The Oracle of Omaha praises index funds, rips hedge fund managers and offers some important advice to prepare you for the next market downturn.
Warren Buffett has penned another in a long line of annual letters to shareholders of Berkshire Hathaway, the holding company of which he is chairman and CEO. This year’s letter — released over the weekend — addresses a wide range of topics.
Most media reports have focused on how the Oracle of Omaha excoriates hedge fund managers and the high fees they charge. Buffett says investors are better off skipping the siren song of hedge funds and investing in index funds instead.
And Buffett has recent history to back him up. In 2010, the billionaire Buffett made a 10-year bet with New York’s Protege Partners, wagering that $500,000 invested in a simple S&P 500 index fund would perform better than $500,000 invested in a basket of hedge funds chosen by Protege.
Nine years into the bet, it’s not even close, according to Fortune:
The index fund has registered a compounded annual increase of 7.1%. And the average for the five (hedge) funds (whose names have never been made public) is 2.2%.
Buffett’s endorsement of index funds echoes what Money Talks News founder Stacy Johnson has advocated for years.

## [EXERCISE INSTRUCTIONS]
1. List every organization or publication named in the article on Buffett's shareholder letter.
2. In the article on Buffett's shareholder letter, what compounded annual increase has the index fund registered in the bet?
3. Return the text of the article on Buffett's shareholder letter from "Nine years into" up to and including "advocated for years.".
The records that follow have no connection to the article on Buffett's shareholder letter.

[Extracted records]

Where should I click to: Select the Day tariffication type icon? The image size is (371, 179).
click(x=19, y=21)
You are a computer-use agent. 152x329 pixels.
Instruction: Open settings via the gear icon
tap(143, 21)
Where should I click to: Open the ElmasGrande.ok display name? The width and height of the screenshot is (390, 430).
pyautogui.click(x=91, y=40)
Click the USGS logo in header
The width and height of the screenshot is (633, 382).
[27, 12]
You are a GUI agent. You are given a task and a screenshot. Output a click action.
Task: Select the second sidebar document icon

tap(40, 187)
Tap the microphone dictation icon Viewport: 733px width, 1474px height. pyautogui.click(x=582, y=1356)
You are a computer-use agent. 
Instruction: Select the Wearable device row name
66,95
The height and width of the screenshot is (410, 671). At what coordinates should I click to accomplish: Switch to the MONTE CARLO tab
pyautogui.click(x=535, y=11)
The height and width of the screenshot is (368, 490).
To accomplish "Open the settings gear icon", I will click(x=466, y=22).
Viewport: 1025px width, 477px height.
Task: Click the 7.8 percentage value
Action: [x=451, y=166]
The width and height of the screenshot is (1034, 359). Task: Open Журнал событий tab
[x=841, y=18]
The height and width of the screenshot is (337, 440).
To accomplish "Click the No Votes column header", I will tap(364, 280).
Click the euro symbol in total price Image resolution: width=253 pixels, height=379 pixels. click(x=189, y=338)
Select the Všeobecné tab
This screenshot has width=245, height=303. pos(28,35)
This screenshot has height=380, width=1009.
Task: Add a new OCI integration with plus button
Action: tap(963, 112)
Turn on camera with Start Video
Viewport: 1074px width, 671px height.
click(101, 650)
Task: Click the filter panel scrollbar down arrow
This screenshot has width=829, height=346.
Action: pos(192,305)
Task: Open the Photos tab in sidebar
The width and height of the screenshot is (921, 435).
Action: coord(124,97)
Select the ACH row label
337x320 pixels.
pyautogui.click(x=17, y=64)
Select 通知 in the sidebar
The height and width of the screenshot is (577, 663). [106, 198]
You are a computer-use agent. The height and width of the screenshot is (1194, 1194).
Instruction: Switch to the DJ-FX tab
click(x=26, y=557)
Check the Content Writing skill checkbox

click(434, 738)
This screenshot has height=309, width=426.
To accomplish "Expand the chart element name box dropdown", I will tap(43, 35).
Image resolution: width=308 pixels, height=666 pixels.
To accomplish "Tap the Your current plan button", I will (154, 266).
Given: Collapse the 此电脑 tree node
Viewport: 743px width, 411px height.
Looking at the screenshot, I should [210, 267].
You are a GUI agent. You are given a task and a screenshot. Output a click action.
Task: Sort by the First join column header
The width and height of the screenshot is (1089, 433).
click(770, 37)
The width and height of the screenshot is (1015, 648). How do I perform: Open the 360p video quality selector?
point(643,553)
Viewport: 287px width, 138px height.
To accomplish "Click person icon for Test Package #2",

## [ACTIVITY ANSWERS]
1. Berkshire Hathaway, Protege Partners, Fortune, Money Talks News

2. 7.1%

3.
Nine years into the bet, it’s not even close, according to Fortune:
The index fund has registered a compounded annual increase of 7.1%. And the average for the five (hedge) funds (whose names have never been made public) is 2.2%.
Buffett’s endorsement of index funds echoes what Money Talks News founder Stacy Johnson has advocated for years.